There is a lovely, older woman in her Reformer class. She is in her eighties and brings her portable oxygen equipment with her. LBL is not making this up. LBL likes having her in class, because she needs extra time to arrange her oxygen whenever the class switches position, and this corresponds exactly with the extra time LBL needs to figure out what the instructor is talking about, since she is usually initially facing the exact opposite way that everyone else is.
One day last week, the sweet older woman suggested to LBL that she take a class called “Body Flow,” which is, like regular Pilates, included in gym membership. She, herself, takes Body Flow once a week and Reformer once a week. It works perfectly for her. She said Body Flow allows people to work at their own level. This sold LBL. First off, she likes the phrase “Body Flow.” And it has the added advantage of being something else that others are unfamiliar with when she will tell them what she does at the gym.
LBL took the Body Flow class a couple days later. There were about twenty women in the room, whose combined weight equaled one large meal. Equipment consisted of a mat the thickness of a good quality paper towel. LBL should add that the sweet older woman wasn’t there. As LBL came into the gym, she had noticed the sweet older woman in the Reformer room. This was a bad sign. Aside from two grey-haired women who each looked like when they are not at the gym they are hiking the Appalachian Trail, LBL was old enough to be everyone else’s mother.

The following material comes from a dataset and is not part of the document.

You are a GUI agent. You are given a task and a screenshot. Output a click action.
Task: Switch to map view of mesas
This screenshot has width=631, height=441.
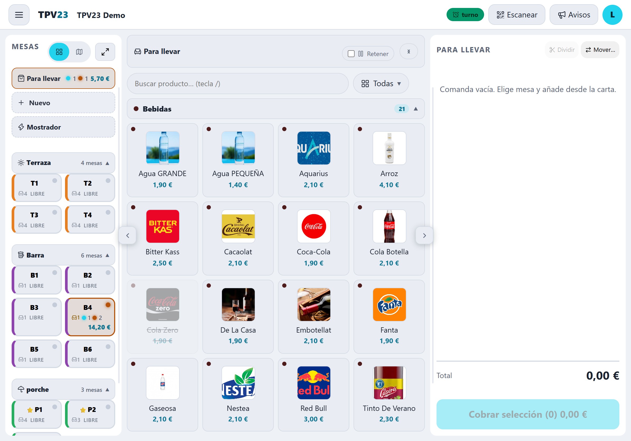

The instructor started with the following words: “We have a really, really tough workout planned today! Get ready! We will twist our bodies around in all kinds of ways that human bodies are not meant to twist! This will be brutal!” LBL scanned the room, Apparently, these words were greeted as positive, since everyone around her looked like hyenas just presented with a fresh zebra kill.
The instructor proceeded by throwing out names of positions in rapid-fire manner. Most of them involved animals. To LBL, everything sounded like “The Down Dirty Dog,” except for the one called either “Ape” or “Gorilla,” which involved bending over from a standing position and placing the entire palms of one’s hands under one’s feet.
After awhile, LBL really wasn’t paying much attention. She sort of slumped down on her mat and wondered why an eighty-something year old woman with portable oxygen equipment would do this to her. Wasn’t there some kind of rule that when people got to be a certain age they couldn’t screw around with your life?